I've always laughed when I have heard all the macho talk about the 800 yard shot "they" took a deer with. Consider the realities of this. Even if you are sufficient marksman, and I would say that by far most hunters are not even close, unless you drop the target where it stands, you are going to have a hell of a time finding it. I will add that it is irresponsible, not to mention cruel and disrespectful of life. Twenty, thirty... maybe fifty yards is what feels right to me. The day I take a 500 yard shot at dinner will be a day when starvation looms menacingly over my life and that of my family. That is what it would take for me to take such a shot.

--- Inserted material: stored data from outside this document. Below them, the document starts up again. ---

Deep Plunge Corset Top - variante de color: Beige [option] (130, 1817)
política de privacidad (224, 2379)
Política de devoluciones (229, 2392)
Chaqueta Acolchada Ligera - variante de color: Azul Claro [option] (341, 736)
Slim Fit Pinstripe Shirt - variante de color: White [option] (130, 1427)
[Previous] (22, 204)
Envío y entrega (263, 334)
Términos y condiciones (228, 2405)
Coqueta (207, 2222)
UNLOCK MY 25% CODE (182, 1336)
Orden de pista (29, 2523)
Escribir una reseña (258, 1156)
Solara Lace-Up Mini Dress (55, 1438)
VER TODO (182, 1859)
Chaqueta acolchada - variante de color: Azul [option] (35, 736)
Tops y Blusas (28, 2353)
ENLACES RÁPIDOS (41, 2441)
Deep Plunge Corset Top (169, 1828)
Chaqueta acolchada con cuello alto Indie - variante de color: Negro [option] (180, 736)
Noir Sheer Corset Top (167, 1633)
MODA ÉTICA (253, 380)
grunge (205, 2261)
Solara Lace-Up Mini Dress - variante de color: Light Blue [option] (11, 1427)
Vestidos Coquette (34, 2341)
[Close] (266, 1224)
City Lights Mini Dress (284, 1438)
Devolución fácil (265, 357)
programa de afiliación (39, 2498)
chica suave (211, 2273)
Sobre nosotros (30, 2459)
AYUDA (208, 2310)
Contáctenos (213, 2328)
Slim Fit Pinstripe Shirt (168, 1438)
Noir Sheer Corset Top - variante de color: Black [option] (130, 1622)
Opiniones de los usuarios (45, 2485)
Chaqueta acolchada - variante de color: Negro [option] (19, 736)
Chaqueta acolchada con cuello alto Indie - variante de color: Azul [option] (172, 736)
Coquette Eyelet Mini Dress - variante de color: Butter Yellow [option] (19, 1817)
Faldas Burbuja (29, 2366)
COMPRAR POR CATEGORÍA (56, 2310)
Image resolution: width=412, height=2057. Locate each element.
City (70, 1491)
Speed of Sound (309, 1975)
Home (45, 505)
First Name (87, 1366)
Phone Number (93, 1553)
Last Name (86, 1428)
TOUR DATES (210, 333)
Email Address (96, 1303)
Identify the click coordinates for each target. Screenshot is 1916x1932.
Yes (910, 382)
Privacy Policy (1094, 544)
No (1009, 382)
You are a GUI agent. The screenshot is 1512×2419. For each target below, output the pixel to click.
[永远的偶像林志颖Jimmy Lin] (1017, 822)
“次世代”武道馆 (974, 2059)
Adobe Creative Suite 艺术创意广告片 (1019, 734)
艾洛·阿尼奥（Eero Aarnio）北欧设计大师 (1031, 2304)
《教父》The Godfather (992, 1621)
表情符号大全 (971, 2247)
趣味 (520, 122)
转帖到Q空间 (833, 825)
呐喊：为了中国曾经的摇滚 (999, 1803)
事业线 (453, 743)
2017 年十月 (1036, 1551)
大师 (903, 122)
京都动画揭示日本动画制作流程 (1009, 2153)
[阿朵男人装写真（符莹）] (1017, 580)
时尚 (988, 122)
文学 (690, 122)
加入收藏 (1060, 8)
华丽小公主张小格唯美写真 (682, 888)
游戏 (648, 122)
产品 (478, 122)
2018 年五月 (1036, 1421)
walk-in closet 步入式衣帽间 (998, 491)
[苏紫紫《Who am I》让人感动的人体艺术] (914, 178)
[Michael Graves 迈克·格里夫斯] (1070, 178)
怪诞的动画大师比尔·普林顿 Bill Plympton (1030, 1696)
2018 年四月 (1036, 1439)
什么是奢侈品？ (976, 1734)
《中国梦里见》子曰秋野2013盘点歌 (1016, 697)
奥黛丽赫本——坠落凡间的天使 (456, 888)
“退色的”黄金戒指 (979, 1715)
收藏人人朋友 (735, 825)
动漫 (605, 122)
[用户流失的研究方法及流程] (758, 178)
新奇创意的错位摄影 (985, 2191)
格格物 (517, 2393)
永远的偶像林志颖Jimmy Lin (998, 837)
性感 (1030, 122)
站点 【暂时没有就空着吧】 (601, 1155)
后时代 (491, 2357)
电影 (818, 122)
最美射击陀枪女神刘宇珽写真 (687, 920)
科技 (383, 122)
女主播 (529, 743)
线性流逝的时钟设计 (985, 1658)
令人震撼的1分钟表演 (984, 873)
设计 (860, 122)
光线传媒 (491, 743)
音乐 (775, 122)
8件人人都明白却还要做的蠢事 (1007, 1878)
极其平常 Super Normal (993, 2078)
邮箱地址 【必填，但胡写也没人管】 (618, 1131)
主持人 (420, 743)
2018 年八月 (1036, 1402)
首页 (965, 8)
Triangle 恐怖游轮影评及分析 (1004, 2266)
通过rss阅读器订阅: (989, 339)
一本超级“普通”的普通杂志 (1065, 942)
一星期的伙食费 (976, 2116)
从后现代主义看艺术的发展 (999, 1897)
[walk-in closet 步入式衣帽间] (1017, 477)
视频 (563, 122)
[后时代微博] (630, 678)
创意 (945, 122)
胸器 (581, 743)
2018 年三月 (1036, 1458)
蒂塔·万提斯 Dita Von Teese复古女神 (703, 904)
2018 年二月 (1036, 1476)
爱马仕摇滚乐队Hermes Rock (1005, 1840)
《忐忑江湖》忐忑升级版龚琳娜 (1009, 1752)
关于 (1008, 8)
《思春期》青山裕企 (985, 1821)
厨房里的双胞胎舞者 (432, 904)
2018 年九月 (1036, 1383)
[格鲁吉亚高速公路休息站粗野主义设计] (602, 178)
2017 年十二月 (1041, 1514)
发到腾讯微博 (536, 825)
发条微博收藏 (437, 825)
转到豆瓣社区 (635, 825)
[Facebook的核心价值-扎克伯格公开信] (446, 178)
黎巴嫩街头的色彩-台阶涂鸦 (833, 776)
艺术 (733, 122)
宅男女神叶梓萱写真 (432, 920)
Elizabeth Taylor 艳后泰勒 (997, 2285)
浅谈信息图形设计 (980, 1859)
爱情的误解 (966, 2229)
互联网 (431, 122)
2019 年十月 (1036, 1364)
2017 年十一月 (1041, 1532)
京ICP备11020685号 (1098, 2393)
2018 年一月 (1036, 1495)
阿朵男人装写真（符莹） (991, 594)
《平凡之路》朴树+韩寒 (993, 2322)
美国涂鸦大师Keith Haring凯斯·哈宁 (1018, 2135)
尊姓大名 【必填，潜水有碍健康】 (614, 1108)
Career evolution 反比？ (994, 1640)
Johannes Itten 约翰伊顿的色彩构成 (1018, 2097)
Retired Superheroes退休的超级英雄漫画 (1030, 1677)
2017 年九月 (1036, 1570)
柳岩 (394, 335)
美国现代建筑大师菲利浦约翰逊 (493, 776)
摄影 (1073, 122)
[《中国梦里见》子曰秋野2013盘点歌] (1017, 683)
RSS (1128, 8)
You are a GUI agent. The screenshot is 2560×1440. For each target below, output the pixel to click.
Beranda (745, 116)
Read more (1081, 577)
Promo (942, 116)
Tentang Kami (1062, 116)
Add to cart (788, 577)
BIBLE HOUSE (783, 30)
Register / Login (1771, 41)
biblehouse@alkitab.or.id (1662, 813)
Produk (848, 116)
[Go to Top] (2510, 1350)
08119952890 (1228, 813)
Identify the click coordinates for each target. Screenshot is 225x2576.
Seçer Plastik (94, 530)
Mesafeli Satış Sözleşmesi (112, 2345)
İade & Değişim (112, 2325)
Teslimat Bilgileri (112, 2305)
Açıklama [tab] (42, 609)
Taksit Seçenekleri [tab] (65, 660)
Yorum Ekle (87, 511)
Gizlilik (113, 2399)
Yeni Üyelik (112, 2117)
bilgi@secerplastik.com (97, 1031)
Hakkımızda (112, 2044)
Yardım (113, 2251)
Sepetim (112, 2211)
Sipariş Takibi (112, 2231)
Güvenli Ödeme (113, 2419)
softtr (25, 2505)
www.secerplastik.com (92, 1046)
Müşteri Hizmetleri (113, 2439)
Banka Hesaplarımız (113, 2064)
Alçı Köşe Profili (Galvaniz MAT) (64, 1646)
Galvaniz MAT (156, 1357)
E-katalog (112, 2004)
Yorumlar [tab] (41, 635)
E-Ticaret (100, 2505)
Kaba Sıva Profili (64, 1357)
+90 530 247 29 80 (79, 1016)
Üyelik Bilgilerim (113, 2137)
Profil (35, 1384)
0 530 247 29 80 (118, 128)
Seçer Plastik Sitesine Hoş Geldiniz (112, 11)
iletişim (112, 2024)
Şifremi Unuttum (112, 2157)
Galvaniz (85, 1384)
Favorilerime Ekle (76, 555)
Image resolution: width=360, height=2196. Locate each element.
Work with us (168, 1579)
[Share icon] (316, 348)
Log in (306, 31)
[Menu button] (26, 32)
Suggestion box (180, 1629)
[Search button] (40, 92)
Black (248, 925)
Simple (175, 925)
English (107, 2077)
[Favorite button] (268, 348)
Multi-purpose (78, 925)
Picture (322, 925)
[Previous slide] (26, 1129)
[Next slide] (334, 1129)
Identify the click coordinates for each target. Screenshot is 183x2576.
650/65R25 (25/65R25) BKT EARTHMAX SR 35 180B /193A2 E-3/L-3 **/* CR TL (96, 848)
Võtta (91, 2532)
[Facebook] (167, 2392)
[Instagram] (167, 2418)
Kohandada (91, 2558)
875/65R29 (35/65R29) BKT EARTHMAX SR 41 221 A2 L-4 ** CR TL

Any long distance shooting I do has but two purposes: the sport aspect as one might find with bench shooting, and as training to drop human targets in the event the day ever comes. Nothing more. If I develop decent skills and the day comes my circumstance is sufficiently dire to drive me to shoot deer at such ranges, I will be grateful for the skill, but I would not take such shots under less severe conditions. My reverence for anything that lives and the moral position it places me into would preclude my ever taking such shots unless "forced". I have nothing to prove to anyone, nor do I find long range kills in any way impressive when taken under "normal" circumstances. These are therefore outside of my personally set boundaries of proper behavior. I begrudge nobody else the practice, though I confess the urge that rises within me to beat such people rather savagely about the head and shoulders with iron bars when they take such shots and succeed only in grotesquely maiming a creature that posed them no threat and deserved better treatment and consideration. I find such acts despicable in the fifth sigma.
Finally, some people tend to forget that when you romp 500 yards out to gather up your kill, after field dressing, you will likely have to drag or carry the carcass 1/4 mile back to where you took the shot, and perhaps further to get back to your vehicle. These little details appear to escape the less clued-in hunter.